Di tengah spekulasi bahwa Macron ingin segera menunjuk perdana menteri baru, ia menyampaikan pidato langsung kepada rakyat Prancis pada Kamis malam, mengatakan bahwa perdana menteri baru akan ditugaskan membentuk pemerintahan dengan fokus pada "kepentingan umum."
Macron menegaskan bahwa prioritas utama pemerintah baru adalah "anggaran."
Kepala negara Prancis itu menambahkan bahwa undang-undang khusus akan diajukan ke parlemen sebelum pertengahan Desember sebagai langkah sementara untuk menjamin kelangsungan layanan publik.
“Pemerintah baru ini akan menyiapkan anggaran baru pada awal tahun depan,” jelas Macron.
Ia juga menyebutkan bahwa konstitusi tidak memungkinkan pemilu legislatif baru diadakan dalam 10 bulan ke depan sejak pemilu sebelumnya, yang berarti tidak akan ada pemilu hingga Juli 2025.
Menyerukan semua pihak untuk bekerja demi kemajuan Prancis, Macron mengatakan bahwa masa jabatannya sebagai presiden lima tahun akan berlangsung hingga 2027, yang berarti ia hanya memiliki waktu 30 bulan lagi untuk memimpin.
Kritik terhadap parpol
Macron mengecam partai-partai politik yang mendepak Barnier, khususnya partai ekstrem kiri France Unbowed (LFI) yang mengajukan mosi tidak percaya, dan partai ekstrem kanan National Rally (RN) yang mendukungnya.
“Partai ekstrem kanan dan ekstrem kiri membentuk front anti-republik,” ujarnya.
“Saya tidak akan pernah bertanggung jawab atas tindakan mereka, terutama para anggota parlemen yang dengan sengaja memilih untuk menggulingkan anggaran dan pemerintah Prancis hanya beberapa hari sebelum liburan Natal.” kata Macron.
Macron juga mengkritik para anggota parlemen RN karena memilih "kekacauan" sebagai proyek bersama dengan pihak ekstrem kiri.
Menurutnya, partai-partai tersebut tidak peduli dengan kepentingan rakyat Prancis, tetapi lebih fokus pada "satu hal: pemilihan presiden, mempersiapkannya, memprovokasinya, dan mempercepatnya."
Menurut mantan menteri yang tidak disebutkan namanya kepada BFMTV, Macron berharap pemerintahan baru sudah terbentuk sebelum Presiden AS terpilih Donald Trump mengunjungi Paris pada Sabtu mendatang untuk menghadiri pembukaan kembali Katedral Notre Dame.

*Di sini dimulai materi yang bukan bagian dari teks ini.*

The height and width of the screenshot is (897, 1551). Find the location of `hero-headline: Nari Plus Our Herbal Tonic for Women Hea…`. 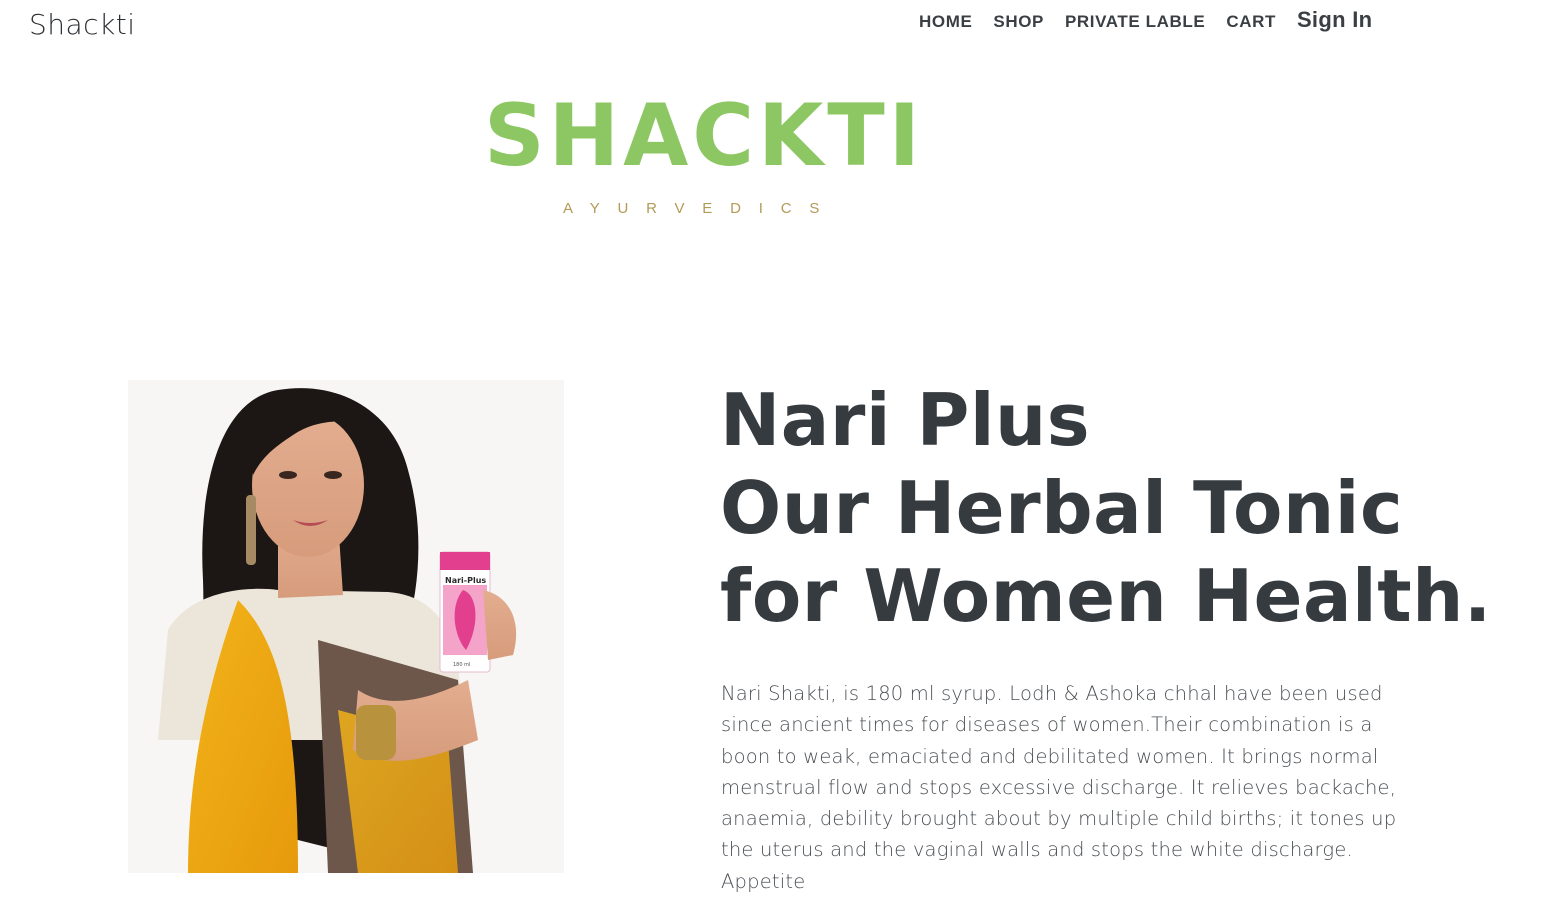

hero-headline: Nari Plus Our Herbal Tonic for Women Hea… is located at coordinates (1106, 508).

Hal ini dianggap sebagai upaya menjaga kredibilitas Macron sebagai pemimpin Prancis.
Katedral berusia 850 tahun tersebut, yang mengalami kerusakan signifikan akibat kebakaran pada 2019, akan dibuka kembali setelah proses renovasi besar-besaran.

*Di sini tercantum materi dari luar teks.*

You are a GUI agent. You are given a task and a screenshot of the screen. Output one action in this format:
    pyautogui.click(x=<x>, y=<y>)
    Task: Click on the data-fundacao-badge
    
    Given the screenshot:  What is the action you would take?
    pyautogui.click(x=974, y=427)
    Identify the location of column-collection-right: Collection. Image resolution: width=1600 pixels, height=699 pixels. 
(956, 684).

Kunjungan ini akan menjadi perjalanan internasional pertama Trump sejak terpilih kembali pada November.
Gejolak sejak pemilu
Prancis telah dilanda gejolak politik sejak Juni ketika blok sentris Macron gagal memenangkan suara mayoritas, sementara RN memenangkan pemilu Parlemen Eropa.
Sebagai respons, Macron mengadakan dua putaran pemilu legislatif pada 30 Juni dan 7 Juli, tetapi tidak ada partai yang berhasil meraih 289 kursi untuk mencapai mayoritas mutlak di Majelis Nasional.

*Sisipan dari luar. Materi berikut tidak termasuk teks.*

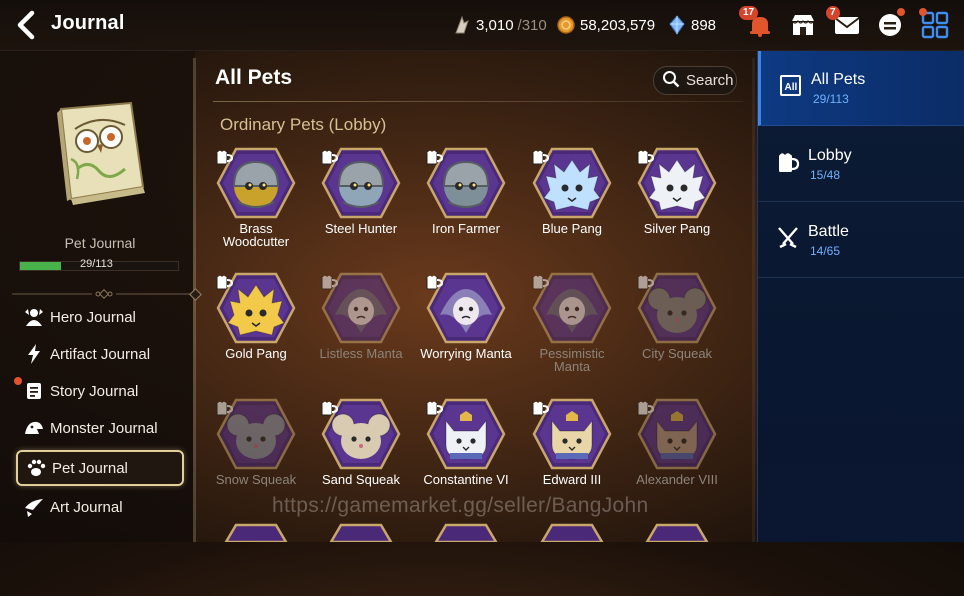 Image resolution: width=964 pixels, height=596 pixels. I want to click on pet-card: Sand Squeak, so click(361, 442).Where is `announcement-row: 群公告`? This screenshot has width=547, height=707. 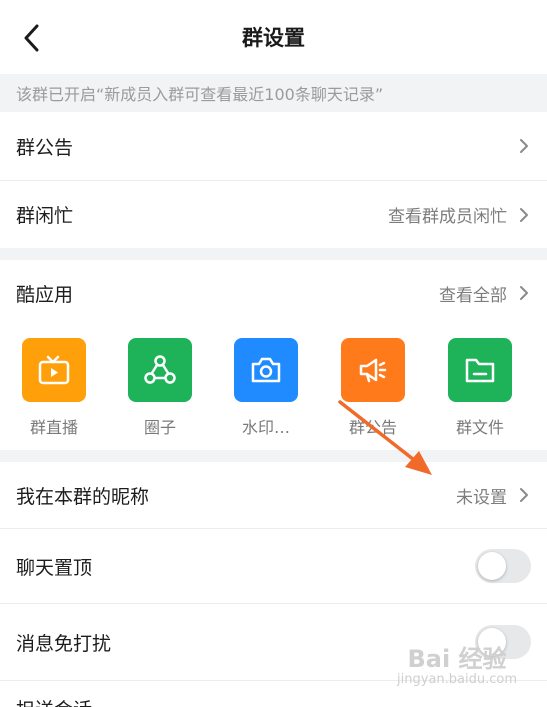 announcement-row: 群公告 is located at coordinates (274, 146).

Aliansi kiri New Popular Front (NFP) memenangkan suara dan kursi terbanyak pada putaran kedua dan menuntut agar perdana menteri berasal dari aliansi mereka.
Namun, mereka gagal untuk segera mencalonkan kandidat konsensus bagi posisi tersebut.Setelah beberapa pekan mengalami perpecahan internal, NFP akhirnya mencalonkan Lucie Castets sebagai perdana menteri pada 23 Juli.
Namun, Macron menolak kandidat dari sayap kiri dan menyatakan tidak akan menunjuk perdana menteri hingga pertengahan Agustus setelah Olimpiade Paris.
Macron dikritik karena menunda proses tersebut, yang memperburuk instabilitas setelah ia menerima pengunduran diri Perdana Menteri Gabriel Attal pada 16 Juli, setelah sebelumnya menolaknya pada 8 Juli.
Pada 5 September, Macron akhirnya menunjuk Michel Barnier, seorang politisi kanan tengah, mantan komisaris Eropa, dan mantan menteri luar negeri, sebagai perdana menteri.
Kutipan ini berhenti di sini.